▶ [DATA LISTING]:

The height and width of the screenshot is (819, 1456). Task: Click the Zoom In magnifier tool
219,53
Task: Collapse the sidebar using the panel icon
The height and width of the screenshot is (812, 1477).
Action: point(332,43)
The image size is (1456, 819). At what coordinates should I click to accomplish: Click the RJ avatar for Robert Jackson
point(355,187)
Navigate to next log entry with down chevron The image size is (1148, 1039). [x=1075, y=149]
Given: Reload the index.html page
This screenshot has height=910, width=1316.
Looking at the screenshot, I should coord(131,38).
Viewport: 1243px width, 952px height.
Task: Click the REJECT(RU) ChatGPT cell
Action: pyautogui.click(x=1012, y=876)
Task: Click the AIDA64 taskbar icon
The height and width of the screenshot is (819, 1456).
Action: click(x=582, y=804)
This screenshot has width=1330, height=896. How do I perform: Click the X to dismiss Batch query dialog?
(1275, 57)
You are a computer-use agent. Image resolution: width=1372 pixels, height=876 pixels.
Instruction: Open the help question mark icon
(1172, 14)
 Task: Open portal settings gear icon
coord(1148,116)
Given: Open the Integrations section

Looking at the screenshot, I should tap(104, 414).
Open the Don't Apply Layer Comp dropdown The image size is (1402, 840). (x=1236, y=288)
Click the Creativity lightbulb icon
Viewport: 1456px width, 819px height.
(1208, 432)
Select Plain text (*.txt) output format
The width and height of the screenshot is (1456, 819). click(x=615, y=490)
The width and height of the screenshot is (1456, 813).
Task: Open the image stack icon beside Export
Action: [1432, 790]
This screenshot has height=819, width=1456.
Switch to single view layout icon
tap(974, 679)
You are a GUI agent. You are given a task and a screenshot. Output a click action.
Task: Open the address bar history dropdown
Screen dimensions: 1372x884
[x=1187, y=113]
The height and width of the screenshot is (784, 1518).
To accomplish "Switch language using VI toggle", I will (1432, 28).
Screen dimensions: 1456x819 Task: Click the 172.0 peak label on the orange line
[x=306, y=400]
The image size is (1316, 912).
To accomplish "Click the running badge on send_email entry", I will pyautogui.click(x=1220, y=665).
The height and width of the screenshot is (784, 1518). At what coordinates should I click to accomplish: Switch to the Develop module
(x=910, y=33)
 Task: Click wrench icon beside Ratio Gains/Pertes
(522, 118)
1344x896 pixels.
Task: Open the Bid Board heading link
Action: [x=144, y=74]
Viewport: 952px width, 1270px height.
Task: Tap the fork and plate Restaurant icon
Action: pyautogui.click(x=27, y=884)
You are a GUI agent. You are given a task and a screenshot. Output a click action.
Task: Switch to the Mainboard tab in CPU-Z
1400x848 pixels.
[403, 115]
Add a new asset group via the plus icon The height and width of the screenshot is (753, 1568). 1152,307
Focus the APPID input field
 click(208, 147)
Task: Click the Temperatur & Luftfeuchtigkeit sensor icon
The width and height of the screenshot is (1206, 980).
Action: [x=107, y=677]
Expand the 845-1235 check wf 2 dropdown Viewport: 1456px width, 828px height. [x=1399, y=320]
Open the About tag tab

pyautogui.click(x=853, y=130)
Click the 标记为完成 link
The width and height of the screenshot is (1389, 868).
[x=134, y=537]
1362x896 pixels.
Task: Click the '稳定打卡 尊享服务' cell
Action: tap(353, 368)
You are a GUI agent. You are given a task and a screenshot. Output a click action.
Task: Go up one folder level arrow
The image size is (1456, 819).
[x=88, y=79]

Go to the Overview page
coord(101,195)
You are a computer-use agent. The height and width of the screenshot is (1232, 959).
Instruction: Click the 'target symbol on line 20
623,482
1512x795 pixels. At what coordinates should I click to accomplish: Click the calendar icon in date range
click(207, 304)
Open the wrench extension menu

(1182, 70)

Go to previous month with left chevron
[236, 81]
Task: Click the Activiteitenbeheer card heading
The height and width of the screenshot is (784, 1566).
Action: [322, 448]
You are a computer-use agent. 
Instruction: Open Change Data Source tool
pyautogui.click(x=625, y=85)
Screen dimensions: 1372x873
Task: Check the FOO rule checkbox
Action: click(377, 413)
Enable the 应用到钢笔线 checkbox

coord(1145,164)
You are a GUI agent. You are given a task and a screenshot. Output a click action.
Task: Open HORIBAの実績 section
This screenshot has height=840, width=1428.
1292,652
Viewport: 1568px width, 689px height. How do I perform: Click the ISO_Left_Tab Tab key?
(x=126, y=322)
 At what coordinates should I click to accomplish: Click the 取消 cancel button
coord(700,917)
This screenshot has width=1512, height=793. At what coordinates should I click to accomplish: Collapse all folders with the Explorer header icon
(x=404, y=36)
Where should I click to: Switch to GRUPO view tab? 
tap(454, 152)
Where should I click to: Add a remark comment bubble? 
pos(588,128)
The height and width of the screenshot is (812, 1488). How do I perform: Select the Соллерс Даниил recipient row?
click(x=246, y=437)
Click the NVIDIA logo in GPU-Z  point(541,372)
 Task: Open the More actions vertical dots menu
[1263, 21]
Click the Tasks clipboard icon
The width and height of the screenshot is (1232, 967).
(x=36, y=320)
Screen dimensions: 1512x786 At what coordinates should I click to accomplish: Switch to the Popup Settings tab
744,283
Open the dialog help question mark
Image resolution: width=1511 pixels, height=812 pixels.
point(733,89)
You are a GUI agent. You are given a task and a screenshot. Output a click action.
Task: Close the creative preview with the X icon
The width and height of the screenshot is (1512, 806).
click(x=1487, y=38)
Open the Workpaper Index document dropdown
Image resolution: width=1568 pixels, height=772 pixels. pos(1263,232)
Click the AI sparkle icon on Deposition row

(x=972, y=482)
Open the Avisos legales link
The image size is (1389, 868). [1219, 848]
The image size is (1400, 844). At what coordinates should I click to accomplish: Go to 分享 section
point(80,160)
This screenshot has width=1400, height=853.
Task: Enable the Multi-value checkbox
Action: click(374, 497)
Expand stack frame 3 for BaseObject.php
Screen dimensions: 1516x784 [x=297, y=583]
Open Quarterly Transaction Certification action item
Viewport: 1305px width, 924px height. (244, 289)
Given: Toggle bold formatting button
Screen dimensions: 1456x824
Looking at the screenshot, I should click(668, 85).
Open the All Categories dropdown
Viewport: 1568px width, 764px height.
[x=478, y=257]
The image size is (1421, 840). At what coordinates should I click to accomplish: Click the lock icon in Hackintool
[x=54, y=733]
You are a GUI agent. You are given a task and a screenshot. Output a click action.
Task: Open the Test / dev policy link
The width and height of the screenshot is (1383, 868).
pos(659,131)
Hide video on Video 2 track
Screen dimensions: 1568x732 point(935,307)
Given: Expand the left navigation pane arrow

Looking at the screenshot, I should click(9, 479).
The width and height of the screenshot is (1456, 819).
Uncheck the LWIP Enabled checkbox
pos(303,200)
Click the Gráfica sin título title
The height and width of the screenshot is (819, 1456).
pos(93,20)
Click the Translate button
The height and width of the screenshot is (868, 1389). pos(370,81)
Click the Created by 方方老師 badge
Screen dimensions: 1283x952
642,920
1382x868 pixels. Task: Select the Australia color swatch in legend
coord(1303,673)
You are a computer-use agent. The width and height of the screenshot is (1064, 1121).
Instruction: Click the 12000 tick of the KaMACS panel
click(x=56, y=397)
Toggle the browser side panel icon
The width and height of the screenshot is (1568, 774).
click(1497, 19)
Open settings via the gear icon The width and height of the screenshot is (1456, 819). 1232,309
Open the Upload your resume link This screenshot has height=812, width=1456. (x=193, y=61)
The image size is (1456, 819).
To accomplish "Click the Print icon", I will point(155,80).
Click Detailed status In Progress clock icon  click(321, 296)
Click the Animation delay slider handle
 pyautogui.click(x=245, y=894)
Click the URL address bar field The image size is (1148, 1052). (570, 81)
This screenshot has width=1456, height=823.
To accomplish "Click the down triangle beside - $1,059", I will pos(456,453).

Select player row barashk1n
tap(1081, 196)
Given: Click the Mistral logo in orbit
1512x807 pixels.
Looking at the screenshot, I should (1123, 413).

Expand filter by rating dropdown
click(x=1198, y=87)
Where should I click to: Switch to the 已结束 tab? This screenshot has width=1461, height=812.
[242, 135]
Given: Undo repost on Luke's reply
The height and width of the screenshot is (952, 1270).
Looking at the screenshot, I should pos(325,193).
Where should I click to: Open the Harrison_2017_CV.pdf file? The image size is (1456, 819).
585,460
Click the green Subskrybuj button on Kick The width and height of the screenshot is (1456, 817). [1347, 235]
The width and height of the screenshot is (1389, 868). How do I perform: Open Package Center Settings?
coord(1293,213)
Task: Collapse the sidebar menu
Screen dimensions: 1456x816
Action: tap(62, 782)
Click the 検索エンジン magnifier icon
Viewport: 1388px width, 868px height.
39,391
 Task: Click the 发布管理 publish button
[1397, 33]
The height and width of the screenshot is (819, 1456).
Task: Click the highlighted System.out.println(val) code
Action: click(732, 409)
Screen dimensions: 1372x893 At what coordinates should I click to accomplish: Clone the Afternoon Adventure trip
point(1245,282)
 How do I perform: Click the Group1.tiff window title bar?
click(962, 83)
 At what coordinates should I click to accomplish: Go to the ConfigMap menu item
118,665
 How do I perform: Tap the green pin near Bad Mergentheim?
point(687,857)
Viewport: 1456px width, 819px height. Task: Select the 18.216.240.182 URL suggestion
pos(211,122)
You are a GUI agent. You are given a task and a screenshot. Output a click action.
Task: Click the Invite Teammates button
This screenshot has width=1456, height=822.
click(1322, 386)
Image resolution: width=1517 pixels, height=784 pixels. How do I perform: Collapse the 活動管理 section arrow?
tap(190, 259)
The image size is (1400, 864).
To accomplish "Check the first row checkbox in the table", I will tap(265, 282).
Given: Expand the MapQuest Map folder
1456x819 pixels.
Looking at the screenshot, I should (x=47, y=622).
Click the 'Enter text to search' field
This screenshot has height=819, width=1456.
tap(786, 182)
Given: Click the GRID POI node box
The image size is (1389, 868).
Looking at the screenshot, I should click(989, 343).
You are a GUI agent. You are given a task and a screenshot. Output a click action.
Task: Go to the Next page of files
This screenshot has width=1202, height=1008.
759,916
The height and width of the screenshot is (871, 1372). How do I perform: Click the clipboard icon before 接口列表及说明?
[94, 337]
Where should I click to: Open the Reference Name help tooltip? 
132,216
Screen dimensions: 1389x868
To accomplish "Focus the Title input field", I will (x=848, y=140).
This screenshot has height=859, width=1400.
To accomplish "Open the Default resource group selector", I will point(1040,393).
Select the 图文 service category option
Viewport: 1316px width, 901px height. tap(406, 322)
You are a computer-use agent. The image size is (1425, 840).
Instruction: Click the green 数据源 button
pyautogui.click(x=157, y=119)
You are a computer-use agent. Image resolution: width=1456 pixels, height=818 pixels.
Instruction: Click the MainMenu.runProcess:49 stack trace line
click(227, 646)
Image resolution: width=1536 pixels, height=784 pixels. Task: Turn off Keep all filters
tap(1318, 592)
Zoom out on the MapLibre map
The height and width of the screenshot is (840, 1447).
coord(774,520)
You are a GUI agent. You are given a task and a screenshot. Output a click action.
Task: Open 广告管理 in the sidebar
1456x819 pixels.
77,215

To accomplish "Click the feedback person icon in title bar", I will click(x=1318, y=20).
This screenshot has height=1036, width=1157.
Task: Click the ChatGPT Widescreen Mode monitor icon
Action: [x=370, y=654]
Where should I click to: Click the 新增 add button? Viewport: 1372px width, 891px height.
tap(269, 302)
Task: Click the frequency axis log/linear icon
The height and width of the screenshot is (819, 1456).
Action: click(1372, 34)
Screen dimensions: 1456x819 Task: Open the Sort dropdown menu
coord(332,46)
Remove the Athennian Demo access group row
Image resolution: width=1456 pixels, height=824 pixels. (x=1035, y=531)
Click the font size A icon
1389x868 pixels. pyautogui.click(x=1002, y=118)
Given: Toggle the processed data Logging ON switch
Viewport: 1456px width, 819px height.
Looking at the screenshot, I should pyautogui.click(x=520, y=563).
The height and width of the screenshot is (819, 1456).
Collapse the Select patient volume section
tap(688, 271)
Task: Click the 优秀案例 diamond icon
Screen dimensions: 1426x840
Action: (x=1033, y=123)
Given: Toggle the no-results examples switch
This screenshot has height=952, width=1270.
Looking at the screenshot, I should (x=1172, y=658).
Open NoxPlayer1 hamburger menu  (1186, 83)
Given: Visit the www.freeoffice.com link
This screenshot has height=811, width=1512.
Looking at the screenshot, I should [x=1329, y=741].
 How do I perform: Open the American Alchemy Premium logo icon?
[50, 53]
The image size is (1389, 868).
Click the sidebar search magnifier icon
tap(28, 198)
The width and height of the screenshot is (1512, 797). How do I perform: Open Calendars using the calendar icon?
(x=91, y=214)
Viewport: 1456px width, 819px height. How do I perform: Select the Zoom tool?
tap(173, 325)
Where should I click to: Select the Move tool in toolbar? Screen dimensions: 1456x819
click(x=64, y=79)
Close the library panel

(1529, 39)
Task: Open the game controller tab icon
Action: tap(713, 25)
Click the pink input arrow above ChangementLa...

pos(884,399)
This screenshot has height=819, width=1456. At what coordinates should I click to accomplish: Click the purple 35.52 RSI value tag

▶ [TASK STATEMENT]:
The answer must consist of every line from the records above that holds "entry".

▶ [EXPECTED ANSWER]:
Navigate to next log entry with down chevron The image size is (1148, 1039). [x=1075, y=149]
To accomplish "Click the running badge on send_email entry", I will pyautogui.click(x=1220, y=665).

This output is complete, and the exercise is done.